1. A computer-based system for nanoscale modeling, analysis, simulation, and synthesis, the system comprising: (a) One or more related computer programs, device drivers, and application programming interfaces to external computational resources and data storage utilities, that together implement a combination of executable procedures representing advanced mathematics from quantum theory, chemical physics, stochastic analysis, and optimal control; (b) A system architecture and implementation that accomplishes diverse industry applications by connecting to different databases, installing specialized templates, and integrating with various related sensor and synthesis hardware; (c) A storage utility for capturing, archiving, and querying data relevant to analytical simulation results and empirical experimentation; (d) A synthesis engine and interface to drive control commands to desired external resources for nanoscale fabrication and/or molecular assembly.

2. The system of claim 1 further comprising a rendering utility capable of presenting visual presentation of various data-driven representations of physical form, structure, and dynamic phenomena.

3. The system of claim 1 further comprising an analytical toolset that enables mathematical, behavioral, and functional modeling and characterization of physical and chemical phenomena by integrating object-oriented code blocks representing periodic table element templates, combinatorial processes, subatomic structures, material attributes, and various synthesis schema.

4. The system of claim 1 further comprising organic and inorganic abstraction libraries from which static and/or dynamic models of biological, cellular, synthetic, and/or hybrid structures are developed for the purposes of design, analysis, simulation, and physical embodiment of products and processes for molecular assembly and/or nanoscale device manufacture.

5. The system of claim 1 further comprising a customizable driver interface for capturing empirical measurement data, including specific drivers for commercially available nanoscale instrumentation, e.g., scanning tunneling, scanning probe, and atomic force microscopy and sensor devices/approaches of similar resolution.

6. The system of claim 1 further comprising a visualization/rendering engine compatible with commercially available graphic tools and methods, e.g., VRML, OpenGL, Flash, etc.

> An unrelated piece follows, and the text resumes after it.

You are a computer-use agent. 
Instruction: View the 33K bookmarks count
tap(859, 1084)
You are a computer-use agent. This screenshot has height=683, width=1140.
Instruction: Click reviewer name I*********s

The visualization tools can be used to create customized displays of nanoscale phenomena for graphical presentation.

7. The system of claim 1 further comprising a real-time synthesis/fabrication closed-loop control procedural block that can be readily integrated with the external sensor driver interfaces for certain suitable applications, e.g., nanoscale fabrication and molecular assembly. This code block can be generated using stored schema templates, internal control code development tools, externally implemented control theory computing software, or custom script or compiled software code.

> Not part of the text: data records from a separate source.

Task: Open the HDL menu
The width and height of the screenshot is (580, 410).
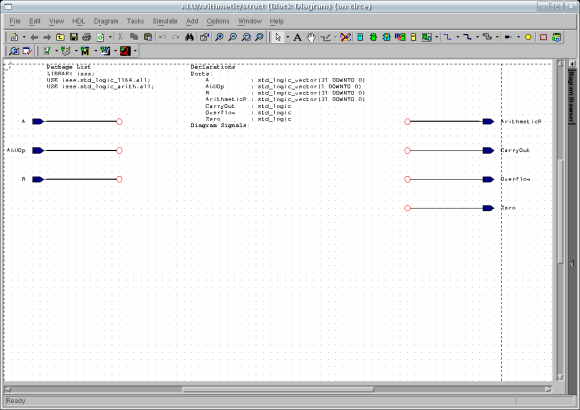Action: point(78,21)
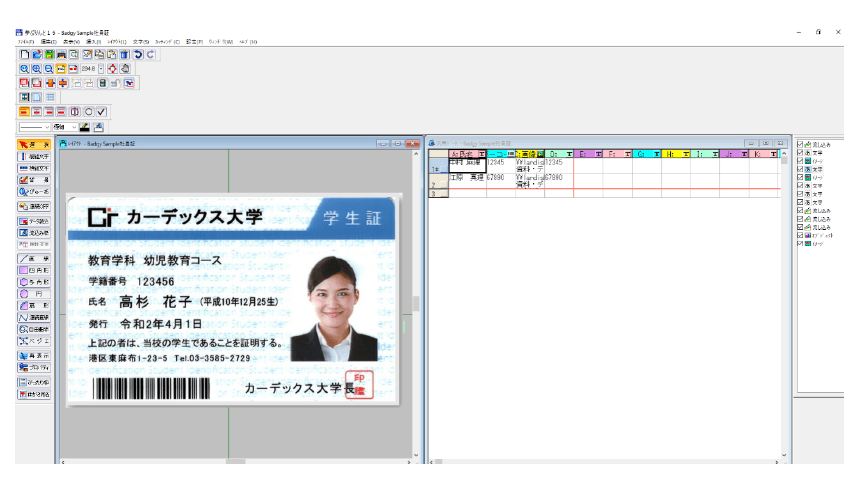This screenshot has width=860, height=492.
Task: Uncheck the first layer checkbox in list
Action: (x=800, y=145)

8. The system of claim 1 further comprising an optional module for auto-generation of standardized documentation (e.g., engineering drawings, technical specifications, etc.) relating to particular industry applications.

9. The system of claim 1 further comprising stored data from the libraries contains mathematical models of particle dynamics and other related physiochemical and material attributes (e.g., stochastic/thermodynamic representative behavior of silicon, polymers, and/or other material and substrates).

10. The system of claim 1 further comprising characterizations generated from stored data focused on atomic (and subatomic when applicable) descriptions, but can be extended to bottom-up descriptions of bulk material processing (e.g., how materials respond to microfabrication techniques like etching, lithographic processes, etc.).

11. The system of claim 1 further comprising a differential equation solver for developing and integrating dynamic models for stochastic representation of particle spatial relationships and higher order states, i.e., velocity, acceleration, jerk, or partial derivative states with respect to variables other than time.

12. The system of claim 1 further comprising a Monte Carlo analysis procedure that can be performed using simulated results and compared to empirical data.

13. The system of claim 1 further comprising an optimal stochastic linear control synthesis methodology that incorporates a first order dynamic mathematical representation (of the conceptual molecular system) suitable for applying various pragmatic control system techniques including optimization of structured singular values, linear quadratic performance functions, Lyapunov criteria, or similar, for the purposes of nanoscale fabrication and molecular assembly.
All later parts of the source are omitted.